Par ailleurs, l’accident a été connu de l’employeur le jour-même et il ne démontre aucunement que le fait accidentel serait survenu a minima une semaine avant la déclaration, de sorte que cet argument est inopérant.
En revanche, l’absence de réserve de l’employeur à la déclaration d’accident du travail est sans incidence sur la reconnaissance ou non du caractère professionnel de l’accident.
En l’espèce, la déclaration d’accident du travail ne mentionne aucun fait soudain et précis à l’origine des douleurs au bras gauche qui y sont indiquées et surtout, le certificat médical initial, s’il a été établi dans un temps proche de l’accident, fait mention de tendinites au bras gauche sans préciser si elles ont une origine accidentelle, alors que la déclaration d’accident du travail mentionne que la salariée se plaint d’une douleur au bras depuis plus d’une semaine qui s’est intensifiée le jour de l’accident.
Il ressort de l’ensemble de ces éléments que la salariée n’a pas décrit de fait soudain et accidentel survenu au temps et au lieu du travail, lors du transfert du résident de son lit au fauteuil, la déclaration d’accident du travail ne mentionnant aucun élément concernant la mobilité de ce dernier, ne décrivant pas davantage le geste accompli par la salariée lors du ressenti de 'l’intensification’ d’une douleur qualifiée de préexistante, ce qui ne permet pas à la cour de retenir un lien de causalité entre cette douleur et le travail de la salariée, et par conséquent entre la lésion médicalement constatée le lendemain et son activité professionnelle.

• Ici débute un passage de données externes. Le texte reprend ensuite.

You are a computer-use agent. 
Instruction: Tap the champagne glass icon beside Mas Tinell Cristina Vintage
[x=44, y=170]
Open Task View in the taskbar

Par conséquent, le caractère professionnel de l’accident, qui suppose la réunion de faisceau d’indices graves et concordants, n’est pas démontré par la caisse sur laquelle pèse la charge de la preuve, et il ne saurait donc être reproché à l’employeur, au contraire de ce qu’a relevé le tribunal, de ne pas rapporter la preuve d’une cause totalement étrangère au travail, la présomption d’accident du travail ne pouvant être retenue en l’espèce.
Par infirmation de ce chef du jugement entrepris, la décision de prise en charge au titre de la législation professionnelle de cet accident doit être déclarée inopposable à l’employeur.

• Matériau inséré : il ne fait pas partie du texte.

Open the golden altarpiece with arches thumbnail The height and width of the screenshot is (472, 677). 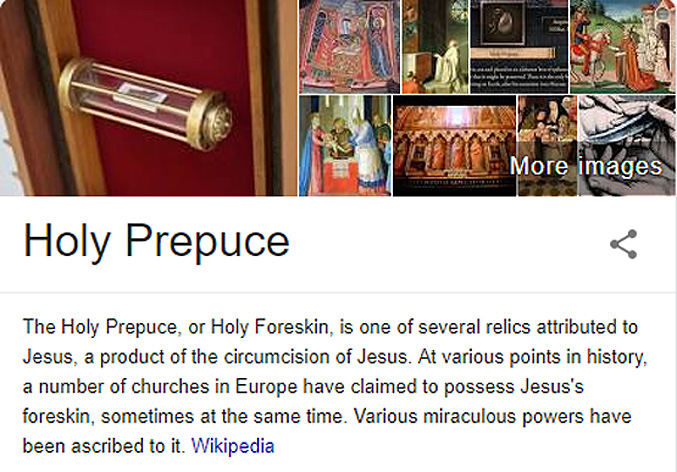point(455,146)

Succombante, la caisse est condamnée aux dépens.
PAR CES MOTIFS,
Infirme le jugement entrepris en ses dispositions soumises à la cour,
Statuant à nouveau et y ajoutant,
Dit inopposable à l’association [2] la décision de la caisse primaire d’assurance maladie du Var du 10 septembre 2019 de prise en charge au titre de la législation sur les risques professionnels de l’accident survenu au préjudice de Mme [J] le 29 août 2019,
Condamne la caisse primaire d’assurance maladie du Var aux entiers dépens.